The little 216 cc engine is placed in front of the steering head and has a surface carburetor and hot tube ignition.
The Motocyclette catches on and the design is perfected a little bit more each year.
The company claims that between 1898 and 1901 some 3,600 Werners are sold.
By the end of 1901 a new type of Werner is introduced with the engine in the bracket position. Werner is not the first manufacturer to place the engine in this position, but previous designs never got much publicity.
The new Werner is a sensation at the Paris Show and for a long time to come the typical position of the engine that we consider so common now will be known as “the New Werner position”.
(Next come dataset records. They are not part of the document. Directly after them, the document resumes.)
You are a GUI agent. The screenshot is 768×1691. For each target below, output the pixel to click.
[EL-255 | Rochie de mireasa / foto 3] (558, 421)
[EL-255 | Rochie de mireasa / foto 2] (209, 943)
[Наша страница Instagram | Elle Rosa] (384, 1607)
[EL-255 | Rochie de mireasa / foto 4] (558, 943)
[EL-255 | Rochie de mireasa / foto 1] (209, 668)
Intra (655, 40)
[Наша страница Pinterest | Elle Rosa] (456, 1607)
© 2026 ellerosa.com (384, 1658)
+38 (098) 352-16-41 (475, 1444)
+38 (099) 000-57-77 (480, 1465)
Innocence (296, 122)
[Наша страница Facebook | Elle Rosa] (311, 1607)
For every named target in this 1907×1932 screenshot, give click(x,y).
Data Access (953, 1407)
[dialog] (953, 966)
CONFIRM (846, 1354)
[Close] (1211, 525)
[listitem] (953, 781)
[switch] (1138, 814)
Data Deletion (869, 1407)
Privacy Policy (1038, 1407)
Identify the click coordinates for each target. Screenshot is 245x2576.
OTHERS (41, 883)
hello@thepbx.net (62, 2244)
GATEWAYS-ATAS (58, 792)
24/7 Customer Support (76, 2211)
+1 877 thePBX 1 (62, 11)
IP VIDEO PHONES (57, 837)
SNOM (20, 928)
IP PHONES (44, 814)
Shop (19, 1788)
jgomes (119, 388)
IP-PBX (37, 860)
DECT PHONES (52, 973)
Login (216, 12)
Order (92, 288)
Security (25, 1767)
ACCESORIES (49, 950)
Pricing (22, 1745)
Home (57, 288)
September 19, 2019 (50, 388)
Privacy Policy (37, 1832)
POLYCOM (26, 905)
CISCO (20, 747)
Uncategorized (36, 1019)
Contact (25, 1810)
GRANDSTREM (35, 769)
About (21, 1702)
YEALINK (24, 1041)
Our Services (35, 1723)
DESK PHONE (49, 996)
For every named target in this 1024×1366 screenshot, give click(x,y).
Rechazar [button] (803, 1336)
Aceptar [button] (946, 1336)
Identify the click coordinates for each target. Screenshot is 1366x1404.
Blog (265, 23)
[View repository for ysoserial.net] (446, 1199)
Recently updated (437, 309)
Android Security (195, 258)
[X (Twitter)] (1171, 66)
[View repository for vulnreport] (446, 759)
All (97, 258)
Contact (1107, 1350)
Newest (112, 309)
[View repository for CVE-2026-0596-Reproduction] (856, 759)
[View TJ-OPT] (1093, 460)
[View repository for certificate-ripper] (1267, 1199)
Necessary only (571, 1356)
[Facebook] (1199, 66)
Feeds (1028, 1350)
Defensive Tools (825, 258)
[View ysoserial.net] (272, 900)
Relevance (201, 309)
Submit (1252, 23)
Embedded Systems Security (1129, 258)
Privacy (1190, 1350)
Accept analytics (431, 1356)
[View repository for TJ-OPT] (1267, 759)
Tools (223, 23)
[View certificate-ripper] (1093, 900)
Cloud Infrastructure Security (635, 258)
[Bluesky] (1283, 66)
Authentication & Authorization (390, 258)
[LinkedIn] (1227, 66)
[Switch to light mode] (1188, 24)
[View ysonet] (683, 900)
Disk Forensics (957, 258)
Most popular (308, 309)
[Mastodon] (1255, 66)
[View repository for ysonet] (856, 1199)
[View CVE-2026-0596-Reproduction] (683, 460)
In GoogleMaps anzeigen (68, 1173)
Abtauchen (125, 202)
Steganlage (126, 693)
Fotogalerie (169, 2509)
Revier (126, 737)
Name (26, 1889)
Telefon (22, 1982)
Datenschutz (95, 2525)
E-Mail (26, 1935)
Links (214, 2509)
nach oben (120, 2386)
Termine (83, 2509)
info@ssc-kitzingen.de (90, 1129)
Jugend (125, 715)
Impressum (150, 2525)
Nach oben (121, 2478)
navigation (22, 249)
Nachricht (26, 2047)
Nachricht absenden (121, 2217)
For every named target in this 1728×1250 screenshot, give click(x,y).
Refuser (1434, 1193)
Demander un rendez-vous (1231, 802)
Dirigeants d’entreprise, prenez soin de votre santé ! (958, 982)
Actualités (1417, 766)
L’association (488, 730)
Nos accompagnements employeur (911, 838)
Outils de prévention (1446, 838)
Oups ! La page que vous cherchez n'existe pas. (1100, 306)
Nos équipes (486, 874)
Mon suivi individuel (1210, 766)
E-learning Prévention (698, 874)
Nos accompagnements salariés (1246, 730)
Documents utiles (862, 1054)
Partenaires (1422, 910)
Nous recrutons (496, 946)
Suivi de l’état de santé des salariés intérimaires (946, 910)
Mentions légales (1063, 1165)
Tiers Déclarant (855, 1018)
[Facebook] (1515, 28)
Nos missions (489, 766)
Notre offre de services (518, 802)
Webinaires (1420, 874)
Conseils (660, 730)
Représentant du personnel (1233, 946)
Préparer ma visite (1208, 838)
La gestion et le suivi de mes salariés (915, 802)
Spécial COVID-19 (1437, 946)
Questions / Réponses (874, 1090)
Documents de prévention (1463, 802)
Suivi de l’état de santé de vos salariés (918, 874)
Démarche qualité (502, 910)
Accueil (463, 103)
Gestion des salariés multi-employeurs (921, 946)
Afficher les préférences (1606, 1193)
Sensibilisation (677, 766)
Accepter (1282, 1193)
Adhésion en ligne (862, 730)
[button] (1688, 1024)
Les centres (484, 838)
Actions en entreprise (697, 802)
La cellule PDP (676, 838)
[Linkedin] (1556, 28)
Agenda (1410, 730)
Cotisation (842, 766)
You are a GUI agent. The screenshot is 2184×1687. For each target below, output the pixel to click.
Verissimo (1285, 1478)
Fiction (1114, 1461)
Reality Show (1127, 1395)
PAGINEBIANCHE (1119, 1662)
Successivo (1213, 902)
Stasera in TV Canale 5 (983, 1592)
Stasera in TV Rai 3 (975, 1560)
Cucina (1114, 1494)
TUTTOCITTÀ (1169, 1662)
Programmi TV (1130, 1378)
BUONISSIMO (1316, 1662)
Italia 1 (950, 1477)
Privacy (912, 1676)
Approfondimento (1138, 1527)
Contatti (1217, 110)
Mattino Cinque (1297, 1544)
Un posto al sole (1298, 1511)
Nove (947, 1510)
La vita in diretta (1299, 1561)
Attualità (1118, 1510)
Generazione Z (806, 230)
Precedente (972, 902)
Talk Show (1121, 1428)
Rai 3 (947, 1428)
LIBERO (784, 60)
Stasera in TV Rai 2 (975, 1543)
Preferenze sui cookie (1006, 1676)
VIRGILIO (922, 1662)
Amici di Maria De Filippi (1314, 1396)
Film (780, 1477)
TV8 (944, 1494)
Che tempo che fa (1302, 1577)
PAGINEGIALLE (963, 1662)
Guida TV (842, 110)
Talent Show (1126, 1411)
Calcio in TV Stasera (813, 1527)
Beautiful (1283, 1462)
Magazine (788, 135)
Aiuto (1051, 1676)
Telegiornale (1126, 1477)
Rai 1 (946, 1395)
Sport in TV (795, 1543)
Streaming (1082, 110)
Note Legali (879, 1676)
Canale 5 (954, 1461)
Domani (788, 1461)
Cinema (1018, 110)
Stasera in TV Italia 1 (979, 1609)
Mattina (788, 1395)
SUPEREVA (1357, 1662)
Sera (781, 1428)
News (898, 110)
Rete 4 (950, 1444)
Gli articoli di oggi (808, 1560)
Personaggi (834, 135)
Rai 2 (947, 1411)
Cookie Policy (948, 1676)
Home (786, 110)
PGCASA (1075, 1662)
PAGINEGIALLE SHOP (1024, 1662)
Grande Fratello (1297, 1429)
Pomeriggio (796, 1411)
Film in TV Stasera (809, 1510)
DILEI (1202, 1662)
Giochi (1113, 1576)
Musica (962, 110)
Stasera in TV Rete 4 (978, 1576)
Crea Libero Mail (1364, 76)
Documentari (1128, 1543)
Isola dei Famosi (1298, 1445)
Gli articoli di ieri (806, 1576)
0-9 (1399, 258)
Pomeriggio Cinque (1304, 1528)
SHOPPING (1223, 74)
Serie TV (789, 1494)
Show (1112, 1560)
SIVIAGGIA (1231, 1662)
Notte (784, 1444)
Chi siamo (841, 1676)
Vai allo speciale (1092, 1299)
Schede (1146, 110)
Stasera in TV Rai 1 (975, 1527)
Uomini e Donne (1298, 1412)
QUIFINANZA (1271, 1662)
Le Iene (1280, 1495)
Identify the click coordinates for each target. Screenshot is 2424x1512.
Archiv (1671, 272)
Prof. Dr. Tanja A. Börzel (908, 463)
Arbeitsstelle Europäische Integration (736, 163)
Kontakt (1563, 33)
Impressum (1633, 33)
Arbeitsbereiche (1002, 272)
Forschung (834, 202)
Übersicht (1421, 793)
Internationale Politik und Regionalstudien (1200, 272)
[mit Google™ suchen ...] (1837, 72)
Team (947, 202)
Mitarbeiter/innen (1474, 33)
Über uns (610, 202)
The 1902 model has a 225 cc ( 64 x 70) engine with a power output of 1 ¾ HP, a spray carburetor of Werner design and manufacture and weighs 40 KG.
In 1903 two models are available, identical in appearance but with different engine capacities. 1904 brings practical innovations such as a single lever automatic carburettor that is placed in a petrol tank compartment to protect it from dust and dampness, the makers claim.
Other improvements are a mechanically operated inlet valve and a free engine pulley that can operated by one of the twist grips.
This well-sorted Werner has been restored a number of years ago.
In August 1905 Michel Werner dies at the early age of 46 years and after that the firm starts sliding down hill.
Towards the end of 1906 a bankruptcy petition is presented and in April 1907 two partners, Mess. Gallien and Sarda start a new Werner company on the original firm address.
The production programme includes cars and motorcycles, but the company has little success with its products.